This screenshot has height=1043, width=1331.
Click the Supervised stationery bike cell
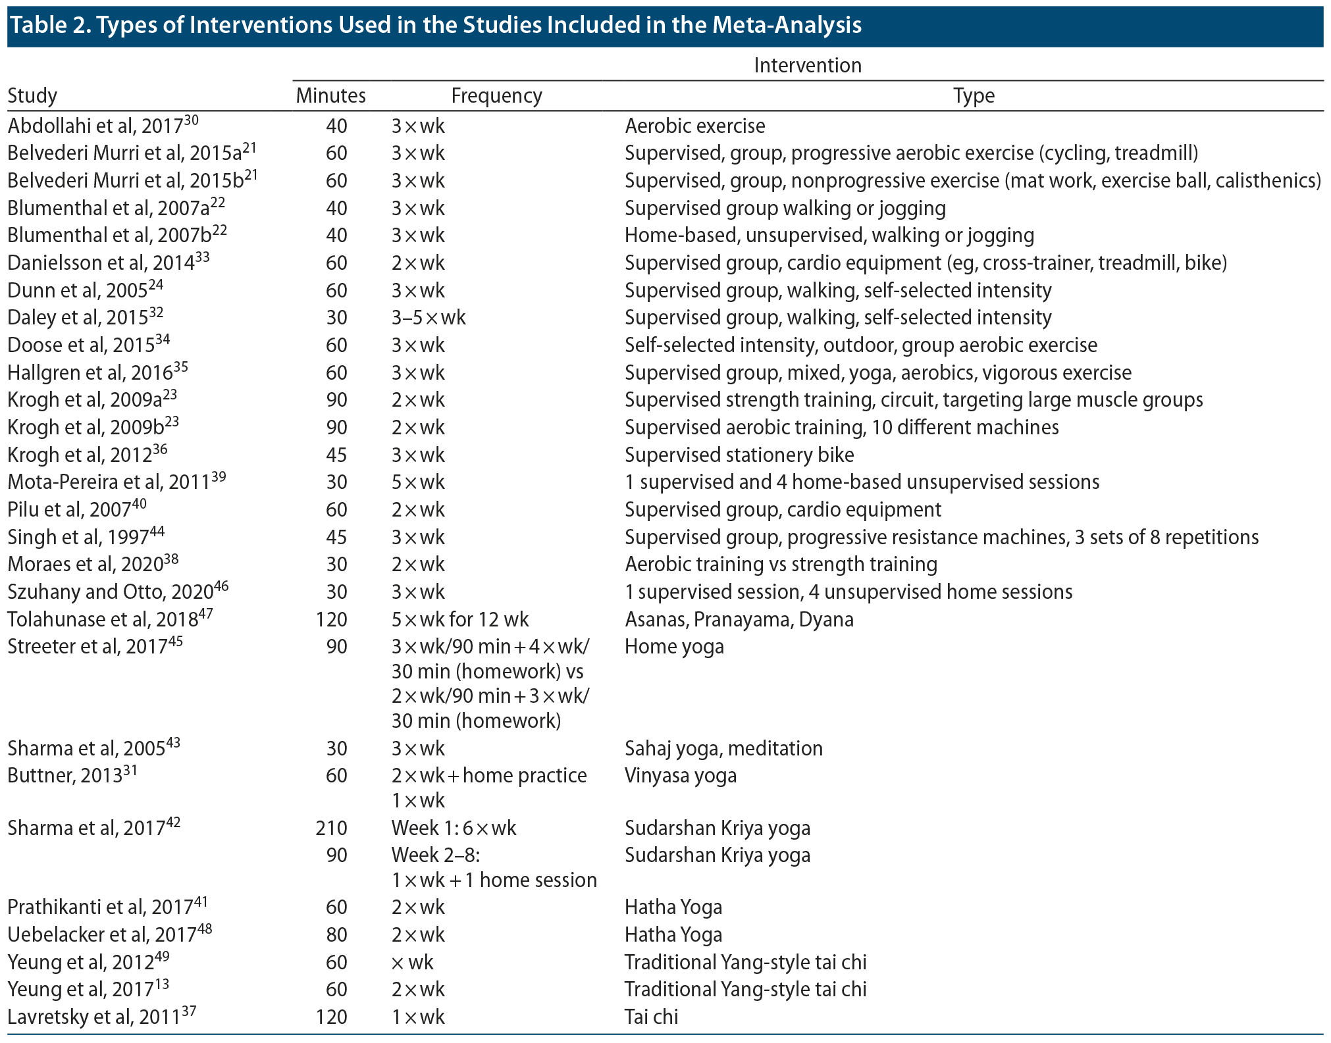click(x=739, y=455)
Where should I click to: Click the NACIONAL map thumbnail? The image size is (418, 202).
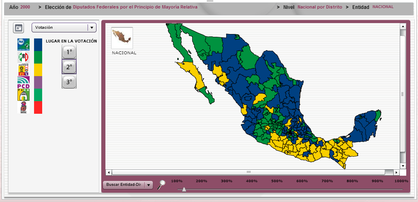(x=122, y=38)
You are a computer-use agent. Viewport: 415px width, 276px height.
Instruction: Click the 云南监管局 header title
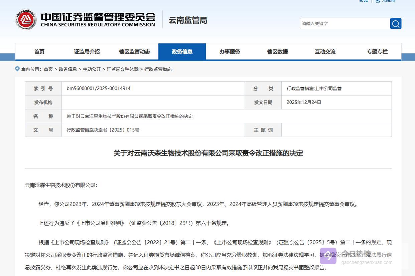(x=188, y=20)
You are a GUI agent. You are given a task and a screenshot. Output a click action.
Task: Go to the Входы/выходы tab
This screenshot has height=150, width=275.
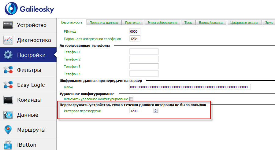point(211,23)
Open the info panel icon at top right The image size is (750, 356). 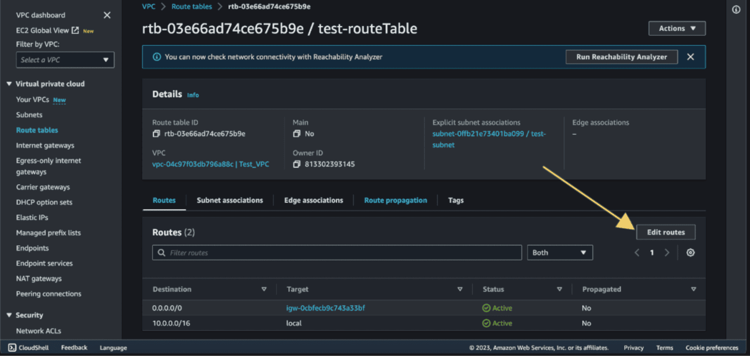(736, 9)
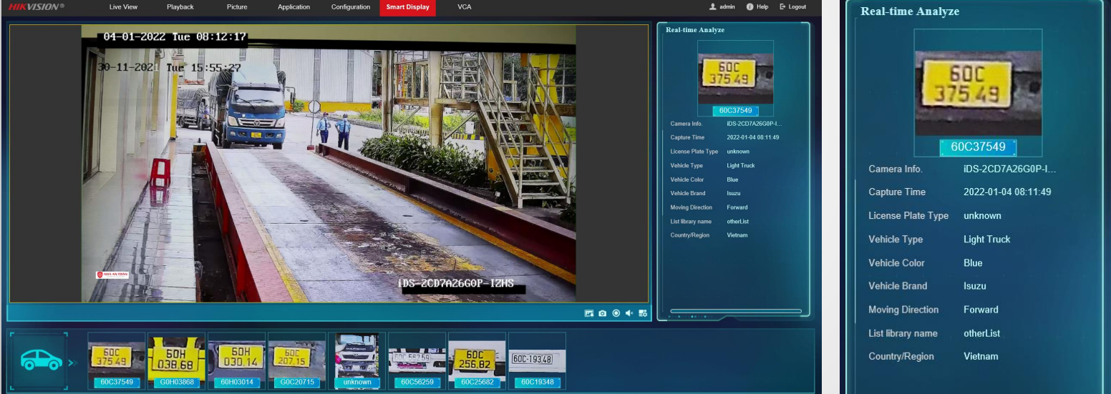Switch to the Live View tab
The width and height of the screenshot is (1111, 394).
pyautogui.click(x=123, y=7)
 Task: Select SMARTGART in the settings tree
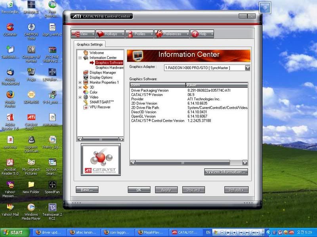coord(101,102)
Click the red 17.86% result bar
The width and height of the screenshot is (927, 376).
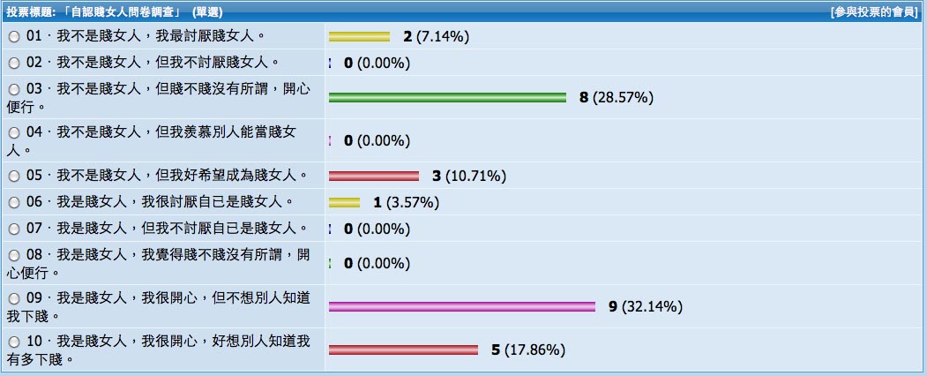[x=403, y=350]
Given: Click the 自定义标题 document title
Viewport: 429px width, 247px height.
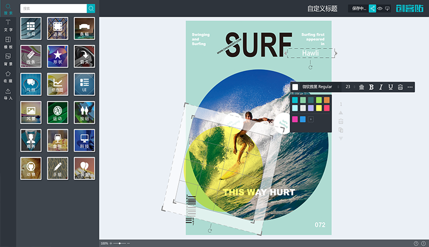Looking at the screenshot, I should pyautogui.click(x=322, y=9).
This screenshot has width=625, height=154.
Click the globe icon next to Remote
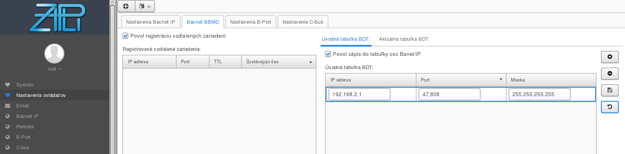(x=7, y=126)
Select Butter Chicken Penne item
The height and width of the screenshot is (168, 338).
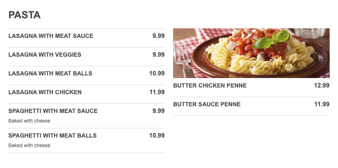(210, 85)
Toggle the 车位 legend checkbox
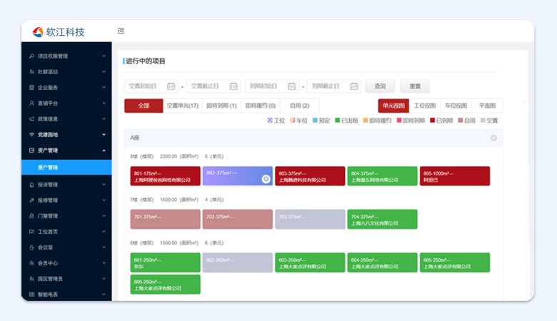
******
» **Aufgabenbeschreibung**
Gib den Abschnitt von der Zeile mit „Click the red 17.86% result bar“ bis zum Ende der Datensätze Zeile für Zeile genau wieder, beide Enden eingeschlossen. Lass die Bilder dabei weg.

» **Schriftliche Lösung**
Click the red 17.86% result bar
The width and height of the screenshot is (927, 376).
[x=403, y=350]
Given: Click the 自定义标题 document title
Viewport: 429px width, 247px height.
Looking at the screenshot, I should pyautogui.click(x=322, y=9).
This screenshot has width=625, height=154.
Click the globe icon next to Remote
(x=7, y=126)
Select Butter Chicken Penne item
The height and width of the screenshot is (168, 338).
(210, 85)
Toggle the 车位 legend checkbox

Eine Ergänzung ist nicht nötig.